**What you should do**
Copy out every one of the records below word for word, with nothing changed.

Dataset excerpt
= = = = = = =
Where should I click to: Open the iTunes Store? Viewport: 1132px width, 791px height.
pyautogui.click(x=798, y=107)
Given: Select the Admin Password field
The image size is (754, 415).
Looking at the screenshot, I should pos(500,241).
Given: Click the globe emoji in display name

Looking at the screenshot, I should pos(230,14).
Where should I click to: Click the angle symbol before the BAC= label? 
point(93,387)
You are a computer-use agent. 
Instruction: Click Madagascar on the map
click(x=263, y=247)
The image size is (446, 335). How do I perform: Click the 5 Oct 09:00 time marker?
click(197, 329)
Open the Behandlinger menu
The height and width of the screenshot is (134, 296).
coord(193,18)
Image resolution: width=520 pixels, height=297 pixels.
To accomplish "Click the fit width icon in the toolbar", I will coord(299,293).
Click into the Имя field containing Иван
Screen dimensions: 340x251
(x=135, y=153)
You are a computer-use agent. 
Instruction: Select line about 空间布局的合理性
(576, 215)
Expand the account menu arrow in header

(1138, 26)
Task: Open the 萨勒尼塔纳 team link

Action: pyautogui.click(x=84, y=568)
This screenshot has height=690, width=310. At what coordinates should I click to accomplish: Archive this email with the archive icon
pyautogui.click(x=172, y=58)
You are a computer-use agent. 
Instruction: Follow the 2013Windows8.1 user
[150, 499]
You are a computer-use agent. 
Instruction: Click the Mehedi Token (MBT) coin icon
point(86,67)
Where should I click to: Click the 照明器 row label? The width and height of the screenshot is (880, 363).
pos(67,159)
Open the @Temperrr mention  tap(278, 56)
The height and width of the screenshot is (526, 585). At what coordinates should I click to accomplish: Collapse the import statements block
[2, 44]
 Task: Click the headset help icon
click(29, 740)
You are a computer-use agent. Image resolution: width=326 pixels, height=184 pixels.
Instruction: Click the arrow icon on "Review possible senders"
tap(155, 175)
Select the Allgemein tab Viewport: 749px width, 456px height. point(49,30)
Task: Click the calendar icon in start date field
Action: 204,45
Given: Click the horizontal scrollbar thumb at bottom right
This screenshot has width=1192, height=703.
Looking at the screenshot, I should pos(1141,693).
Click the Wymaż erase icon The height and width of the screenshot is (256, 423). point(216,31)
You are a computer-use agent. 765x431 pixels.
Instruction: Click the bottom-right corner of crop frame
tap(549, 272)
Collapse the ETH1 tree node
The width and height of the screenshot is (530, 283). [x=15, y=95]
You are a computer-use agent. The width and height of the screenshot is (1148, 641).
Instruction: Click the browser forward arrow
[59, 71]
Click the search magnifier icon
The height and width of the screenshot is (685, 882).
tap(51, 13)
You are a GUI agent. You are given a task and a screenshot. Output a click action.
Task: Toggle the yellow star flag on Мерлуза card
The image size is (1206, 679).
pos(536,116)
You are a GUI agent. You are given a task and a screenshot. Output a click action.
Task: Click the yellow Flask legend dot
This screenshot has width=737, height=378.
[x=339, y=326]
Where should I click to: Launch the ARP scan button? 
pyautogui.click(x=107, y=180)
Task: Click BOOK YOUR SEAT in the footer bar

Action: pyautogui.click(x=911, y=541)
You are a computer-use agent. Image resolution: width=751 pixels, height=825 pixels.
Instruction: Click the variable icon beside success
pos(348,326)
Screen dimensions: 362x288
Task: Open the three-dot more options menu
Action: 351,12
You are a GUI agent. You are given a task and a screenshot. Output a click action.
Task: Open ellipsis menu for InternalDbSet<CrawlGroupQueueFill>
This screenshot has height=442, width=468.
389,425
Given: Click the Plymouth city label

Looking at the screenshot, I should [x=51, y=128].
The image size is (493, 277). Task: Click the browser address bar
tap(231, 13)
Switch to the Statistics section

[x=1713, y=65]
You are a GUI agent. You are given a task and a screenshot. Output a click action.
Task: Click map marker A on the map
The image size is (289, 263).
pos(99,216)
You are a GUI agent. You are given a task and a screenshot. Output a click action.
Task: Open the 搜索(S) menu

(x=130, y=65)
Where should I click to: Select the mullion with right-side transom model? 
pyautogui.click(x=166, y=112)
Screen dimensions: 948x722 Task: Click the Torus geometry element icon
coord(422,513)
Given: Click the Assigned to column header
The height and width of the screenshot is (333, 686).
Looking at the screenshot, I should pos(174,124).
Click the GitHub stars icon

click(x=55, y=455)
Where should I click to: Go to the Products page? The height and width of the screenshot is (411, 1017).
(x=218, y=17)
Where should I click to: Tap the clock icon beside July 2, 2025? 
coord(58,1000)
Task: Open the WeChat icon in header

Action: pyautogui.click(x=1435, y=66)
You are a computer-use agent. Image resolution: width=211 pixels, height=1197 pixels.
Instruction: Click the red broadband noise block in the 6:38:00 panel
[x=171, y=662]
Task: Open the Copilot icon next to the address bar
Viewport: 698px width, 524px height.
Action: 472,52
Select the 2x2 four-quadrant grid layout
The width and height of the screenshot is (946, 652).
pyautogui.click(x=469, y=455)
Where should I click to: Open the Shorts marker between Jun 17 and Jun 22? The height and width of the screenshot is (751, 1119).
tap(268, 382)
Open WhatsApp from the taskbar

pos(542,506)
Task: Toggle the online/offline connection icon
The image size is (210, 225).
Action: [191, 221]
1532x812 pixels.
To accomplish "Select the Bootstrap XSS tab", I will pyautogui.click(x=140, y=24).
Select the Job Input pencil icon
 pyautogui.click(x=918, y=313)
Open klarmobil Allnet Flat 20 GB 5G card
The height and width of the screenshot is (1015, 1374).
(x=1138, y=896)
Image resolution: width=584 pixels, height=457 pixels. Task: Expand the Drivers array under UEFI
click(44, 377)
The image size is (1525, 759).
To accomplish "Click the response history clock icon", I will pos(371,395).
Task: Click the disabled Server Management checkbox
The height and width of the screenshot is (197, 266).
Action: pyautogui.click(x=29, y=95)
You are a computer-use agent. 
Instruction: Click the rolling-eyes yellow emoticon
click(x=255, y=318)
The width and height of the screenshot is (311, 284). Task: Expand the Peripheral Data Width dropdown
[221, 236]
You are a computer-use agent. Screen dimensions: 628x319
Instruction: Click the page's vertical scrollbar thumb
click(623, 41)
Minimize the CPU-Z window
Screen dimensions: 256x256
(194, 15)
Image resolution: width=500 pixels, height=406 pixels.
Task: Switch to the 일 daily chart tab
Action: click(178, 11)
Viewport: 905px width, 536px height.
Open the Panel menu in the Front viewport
= = = = = = =
**Solution to the problem**
Where should I click to: Open the iTunes Store? Viewport: 1132px width, 791px height.
pyautogui.click(x=798, y=107)
Given: Select the Admin Password field
The image size is (754, 415).
Looking at the screenshot, I should pos(500,241).
Given: Click the globe emoji in display name

Looking at the screenshot, I should pos(230,14).
Where should I click to: Click the angle symbol before the BAC= label? 
point(93,387)
You are a computer-use agent. 
Instruction: Click Madagascar on the map
click(x=263, y=247)
The image size is (446, 335). How do I perform: Click the 5 Oct 09:00 time marker?
click(197, 329)
Open the Behandlinger menu
The height and width of the screenshot is (134, 296).
coord(193,18)
Image resolution: width=520 pixels, height=297 pixels.
To accomplish "Click the fit width icon in the toolbar", I will coord(299,293).
Click into the Имя field containing Иван
Screen dimensions: 340x251
(x=135, y=153)
You are a computer-use agent. 
Instruction: Select line about 空间布局的合理性
(576, 215)
Expand the account menu arrow in header

(1138, 26)
Task: Open the 萨勒尼塔纳 team link

Action: pyautogui.click(x=84, y=568)
This screenshot has height=690, width=310. At what coordinates should I click to accomplish: Archive this email with the archive icon
pyautogui.click(x=172, y=58)
You are a computer-use agent. 
Instruction: Follow the 2013Windows8.1 user
[150, 499]
You are a computer-use agent. 
Instruction: Click the Mehedi Token (MBT) coin icon
point(86,67)
Where should I click to: Click the 照明器 row label? The width and height of the screenshot is (880, 363).
pos(67,159)
Open the @Temperrr mention  tap(278, 56)
The height and width of the screenshot is (526, 585). At what coordinates should I click to accomplish: Collapse the import statements block
[2, 44]
 Task: Click the headset help icon
click(29, 740)
You are a computer-use agent. Image resolution: width=326 pixels, height=184 pixels.
Instruction: Click the arrow icon on "Review possible senders"
tap(155, 175)
Select the Allgemein tab Viewport: 749px width, 456px height. point(49,30)
Task: Click the calendar icon in start date field
Action: 204,45
Given: Click the horizontal scrollbar thumb at bottom right
This screenshot has width=1192, height=703.
Looking at the screenshot, I should pos(1141,693).
Click the Wymaż erase icon The height and width of the screenshot is (256, 423). point(216,31)
You are a computer-use agent. 765x431 pixels.
Instruction: Click the bottom-right corner of crop frame
tap(549, 272)
Collapse the ETH1 tree node
The width and height of the screenshot is (530, 283). [x=15, y=95]
You are a computer-use agent. The width and height of the screenshot is (1148, 641).
Instruction: Click the browser forward arrow
[59, 71]
Click the search magnifier icon
The height and width of the screenshot is (685, 882).
tap(51, 13)
You are a GUI agent. You are given a task and a screenshot. Output a click action.
Task: Toggle the yellow star flag on Мерлуза card
The image size is (1206, 679).
pos(536,116)
You are a GUI agent. You are given a task and a screenshot. Output a click action.
Task: Click the yellow Flask legend dot
This screenshot has width=737, height=378.
[x=339, y=326]
Where should I click to: Launch the ARP scan button? 
pyautogui.click(x=107, y=180)
Task: Click BOOK YOUR SEAT in the footer bar

Action: pyautogui.click(x=911, y=541)
You are a computer-use agent. Image resolution: width=751 pixels, height=825 pixels.
Instruction: Click the variable icon beside success
pos(348,326)
Screen dimensions: 362x288
Task: Open the three-dot more options menu
Action: 351,12
You are a GUI agent. You are given a task and a screenshot. Output a click action.
Task: Open ellipsis menu for InternalDbSet<CrawlGroupQueueFill>
This screenshot has height=442, width=468.
389,425
Given: Click the Plymouth city label

Looking at the screenshot, I should [x=51, y=128].
The image size is (493, 277). Task: Click the browser address bar
tap(231, 13)
Switch to the Statistics section

[x=1713, y=65]
You are a GUI agent. You are given a task and a screenshot. Output a click action.
Task: Click map marker A on the map
The image size is (289, 263).
pos(99,216)
You are a GUI agent. You are given a task and a screenshot. Output a click action.
Task: Open the 搜索(S) menu

(x=130, y=65)
Where should I click to: Select the mullion with right-side transom model? 
pyautogui.click(x=166, y=112)
Screen dimensions: 948x722 Task: Click the Torus geometry element icon
coord(422,513)
Given: Click the Assigned to column header
The height and width of the screenshot is (333, 686).
Looking at the screenshot, I should pos(174,124).
Click the GitHub stars icon

click(x=55, y=455)
Where should I click to: Go to the Products page? The height and width of the screenshot is (411, 1017).
(x=218, y=17)
Where should I click to: Tap the clock icon beside July 2, 2025? 
coord(58,1000)
Task: Open the WeChat icon in header

Action: pyautogui.click(x=1435, y=66)
You are a computer-use agent. Image resolution: width=211 pixels, height=1197 pixels.
Instruction: Click the red broadband noise block in the 6:38:00 panel
[x=171, y=662]
Task: Open the Copilot icon next to the address bar
Viewport: 698px width, 524px height.
Action: 472,52
Select the 2x2 four-quadrant grid layout
The width and height of the screenshot is (946, 652).
pyautogui.click(x=469, y=455)
Where should I click to: Open the Shorts marker between Jun 17 and Jun 22? The height and width of the screenshot is (751, 1119).
tap(268, 382)
Open WhatsApp from the taskbar

pos(542,506)
Task: Toggle the online/offline connection icon
The image size is (210, 225).
Action: [191, 221]
1532x812 pixels.
To accomplish "Select the Bootstrap XSS tab", I will pyautogui.click(x=140, y=24).
Select the Job Input pencil icon
 pyautogui.click(x=918, y=313)
Open klarmobil Allnet Flat 20 GB 5G card
The height and width of the screenshot is (1015, 1374).
(x=1138, y=896)
Image resolution: width=584 pixels, height=457 pixels. Task: Expand the Drivers array under UEFI
click(44, 377)
The image size is (1525, 759).
To accomplish "Click the response history clock icon", I will pos(371,395).
Task: Click the disabled Server Management checkbox
The height and width of the screenshot is (197, 266).
Action: pyautogui.click(x=29, y=95)
You are a computer-use agent. 
Instruction: Click the rolling-eyes yellow emoticon
click(x=255, y=318)
The width and height of the screenshot is (311, 284). Task: Expand the Peripheral Data Width dropdown
[221, 236]
You are a computer-use agent. Screen dimensions: 628x319
Instruction: Click the page's vertical scrollbar thumb
click(623, 41)
Minimize the CPU-Z window
Screen dimensions: 256x256
(194, 15)
Image resolution: width=500 pixels, height=406 pixels.
Task: Switch to the 일 daily chart tab
Action: click(178, 11)
Viewport: 905px width, 536px height.
Open the Panel menu in the Front viewport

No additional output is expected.